• _RECORDED DATA_
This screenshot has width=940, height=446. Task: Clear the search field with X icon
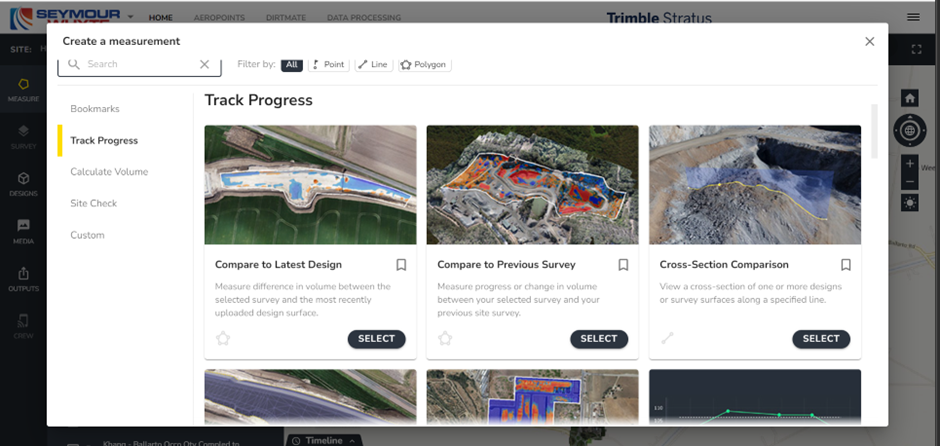click(x=204, y=64)
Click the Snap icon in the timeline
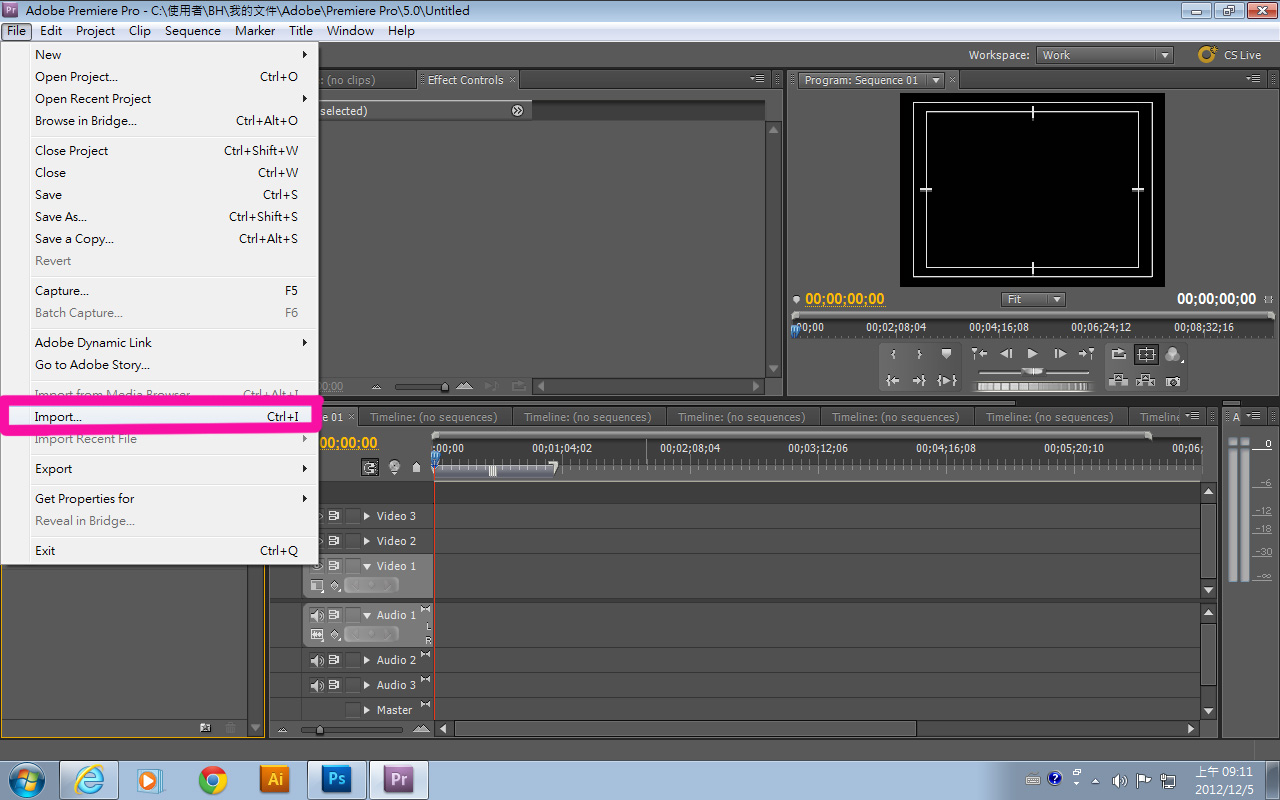 pos(370,467)
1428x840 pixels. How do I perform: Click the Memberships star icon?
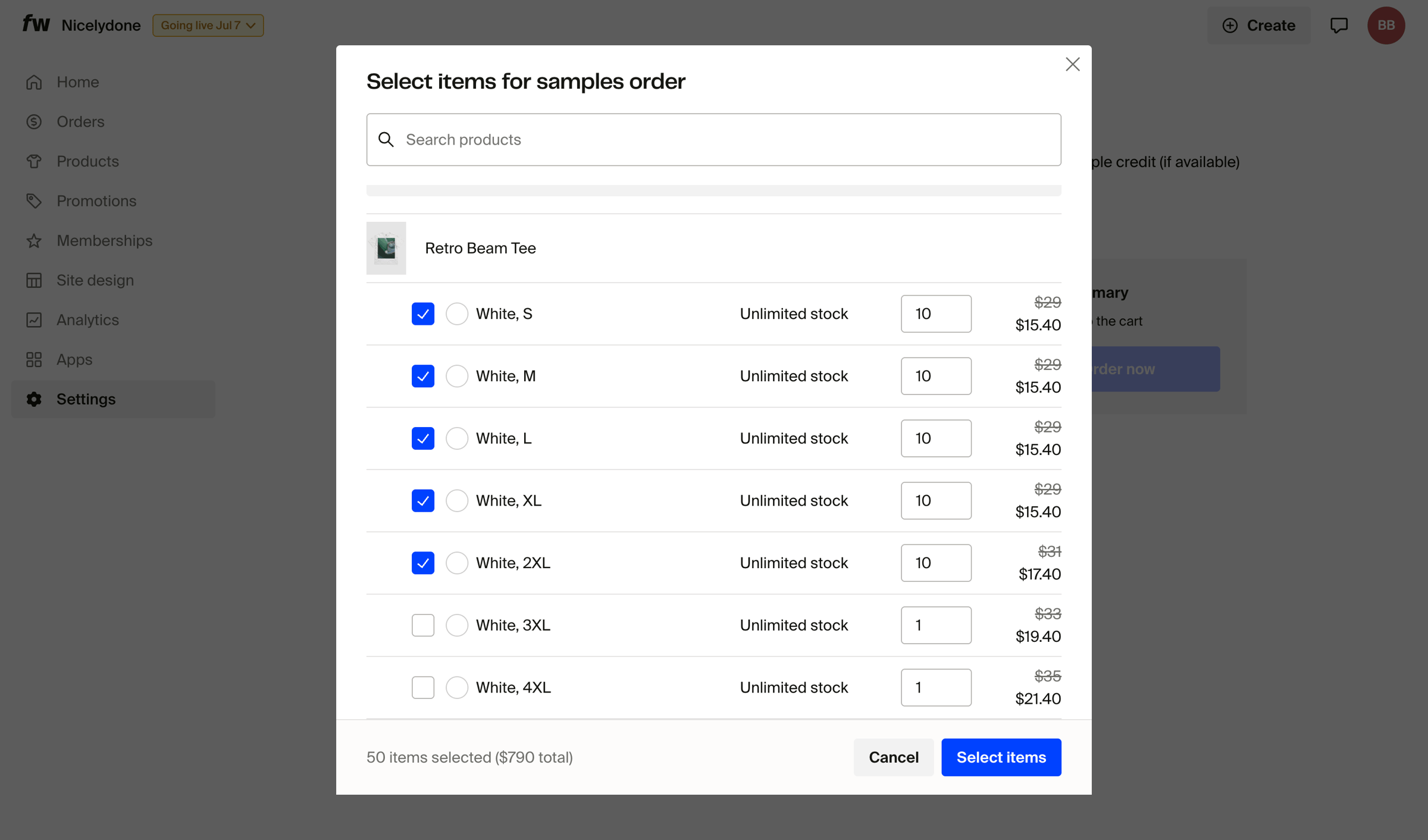pos(34,241)
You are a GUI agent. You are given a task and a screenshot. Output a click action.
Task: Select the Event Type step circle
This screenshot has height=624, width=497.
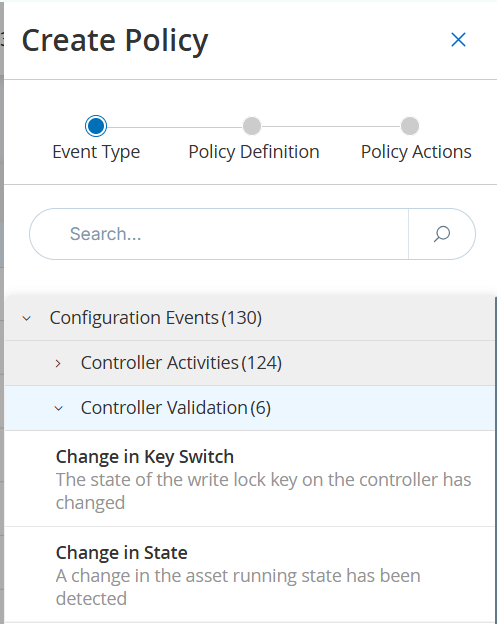[x=96, y=126]
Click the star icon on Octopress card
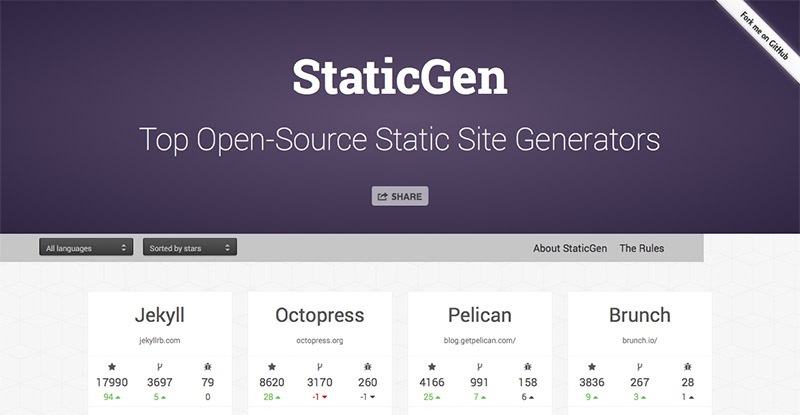The width and height of the screenshot is (800, 415). 272,367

• _HOW TO COMPLETE THIS TASK_
Each line in the records above should be reproduced exactly; images are not copied.

• _ANSWER BELOW_
This screenshot has width=940, height=446. Task: Clear the search field with X icon
click(x=204, y=64)
Click the Snap icon in the timeline
 pos(370,467)
1428x840 pixels. How do I perform: Click the Memberships star icon?
pos(34,241)
You are a GUI agent. You are given a task and a screenshot. Output a click action.
Task: Select the Event Type step circle
This screenshot has height=624, width=497.
[x=96, y=126]
Click the star icon on Octopress card
The width and height of the screenshot is (800, 415). 272,367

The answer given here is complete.